● **The task**
The answer must consist of every line in the records that contains the word "title".

Dataset entries:

============

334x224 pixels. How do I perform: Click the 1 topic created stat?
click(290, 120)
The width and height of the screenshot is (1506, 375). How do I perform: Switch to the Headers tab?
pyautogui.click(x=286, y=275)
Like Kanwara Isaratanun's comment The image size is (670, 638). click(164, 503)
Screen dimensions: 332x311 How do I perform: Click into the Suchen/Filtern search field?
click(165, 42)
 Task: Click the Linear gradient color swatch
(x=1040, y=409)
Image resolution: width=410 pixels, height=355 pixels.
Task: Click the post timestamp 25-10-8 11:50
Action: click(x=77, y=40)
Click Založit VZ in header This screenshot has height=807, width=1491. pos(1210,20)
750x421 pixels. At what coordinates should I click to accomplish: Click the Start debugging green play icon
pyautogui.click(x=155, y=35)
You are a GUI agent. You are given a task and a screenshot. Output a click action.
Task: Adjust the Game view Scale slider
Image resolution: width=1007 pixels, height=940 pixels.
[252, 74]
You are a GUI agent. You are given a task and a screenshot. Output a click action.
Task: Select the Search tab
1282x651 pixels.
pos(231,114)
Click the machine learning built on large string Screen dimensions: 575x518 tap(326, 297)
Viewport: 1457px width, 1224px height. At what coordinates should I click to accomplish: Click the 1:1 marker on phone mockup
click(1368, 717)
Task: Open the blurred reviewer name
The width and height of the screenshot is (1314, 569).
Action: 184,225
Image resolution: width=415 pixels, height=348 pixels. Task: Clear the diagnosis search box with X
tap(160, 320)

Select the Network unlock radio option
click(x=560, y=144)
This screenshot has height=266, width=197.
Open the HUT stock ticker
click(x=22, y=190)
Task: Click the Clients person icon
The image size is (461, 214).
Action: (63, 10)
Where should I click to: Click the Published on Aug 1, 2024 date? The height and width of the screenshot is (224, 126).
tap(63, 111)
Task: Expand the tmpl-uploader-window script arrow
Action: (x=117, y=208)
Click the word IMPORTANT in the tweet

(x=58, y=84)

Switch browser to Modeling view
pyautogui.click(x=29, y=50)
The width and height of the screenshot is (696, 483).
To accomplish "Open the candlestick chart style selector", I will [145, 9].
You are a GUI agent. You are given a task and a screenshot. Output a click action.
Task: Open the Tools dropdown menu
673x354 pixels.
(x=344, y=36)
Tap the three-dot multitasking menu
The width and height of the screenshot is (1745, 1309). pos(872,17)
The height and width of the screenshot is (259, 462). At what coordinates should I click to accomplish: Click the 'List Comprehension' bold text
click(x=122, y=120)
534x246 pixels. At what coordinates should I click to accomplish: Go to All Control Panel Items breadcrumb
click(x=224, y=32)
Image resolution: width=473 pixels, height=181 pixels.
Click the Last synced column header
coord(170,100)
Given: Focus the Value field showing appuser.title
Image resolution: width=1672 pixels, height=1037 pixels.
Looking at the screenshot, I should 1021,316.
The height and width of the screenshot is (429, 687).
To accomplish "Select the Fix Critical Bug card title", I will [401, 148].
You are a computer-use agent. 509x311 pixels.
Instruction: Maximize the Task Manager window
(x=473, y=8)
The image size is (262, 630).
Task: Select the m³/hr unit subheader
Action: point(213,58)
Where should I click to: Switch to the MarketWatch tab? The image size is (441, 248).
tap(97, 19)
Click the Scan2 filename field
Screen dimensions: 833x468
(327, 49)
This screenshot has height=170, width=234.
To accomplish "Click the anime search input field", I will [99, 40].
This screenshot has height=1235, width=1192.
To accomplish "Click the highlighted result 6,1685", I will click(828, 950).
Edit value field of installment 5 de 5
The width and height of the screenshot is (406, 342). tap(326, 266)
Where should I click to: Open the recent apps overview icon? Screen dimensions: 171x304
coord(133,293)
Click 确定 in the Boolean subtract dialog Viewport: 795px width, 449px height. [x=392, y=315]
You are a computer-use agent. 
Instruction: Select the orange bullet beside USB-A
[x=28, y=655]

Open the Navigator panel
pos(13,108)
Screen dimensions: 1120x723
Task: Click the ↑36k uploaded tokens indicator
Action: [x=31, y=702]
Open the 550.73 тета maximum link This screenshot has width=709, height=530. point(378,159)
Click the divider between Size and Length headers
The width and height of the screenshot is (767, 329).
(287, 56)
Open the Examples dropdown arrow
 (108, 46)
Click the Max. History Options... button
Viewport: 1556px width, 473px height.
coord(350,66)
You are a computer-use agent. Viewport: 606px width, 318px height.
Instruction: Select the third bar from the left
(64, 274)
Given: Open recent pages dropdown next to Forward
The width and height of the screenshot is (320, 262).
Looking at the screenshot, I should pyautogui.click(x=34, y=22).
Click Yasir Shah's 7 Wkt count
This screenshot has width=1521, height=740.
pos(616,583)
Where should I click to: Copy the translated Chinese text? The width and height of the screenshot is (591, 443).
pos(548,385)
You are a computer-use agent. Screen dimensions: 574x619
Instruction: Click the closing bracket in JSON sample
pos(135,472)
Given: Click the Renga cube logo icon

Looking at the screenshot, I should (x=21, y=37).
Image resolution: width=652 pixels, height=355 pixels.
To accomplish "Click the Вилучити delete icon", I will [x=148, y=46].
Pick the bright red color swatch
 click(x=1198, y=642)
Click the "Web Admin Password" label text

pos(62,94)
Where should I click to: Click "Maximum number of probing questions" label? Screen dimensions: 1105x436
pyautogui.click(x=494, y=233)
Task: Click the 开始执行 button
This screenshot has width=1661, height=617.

============

● **Solution to this task**
Given: Focus the Value field showing appuser.title
To accomplish "Select the Fix Critical Bug card title", I will [401, 148].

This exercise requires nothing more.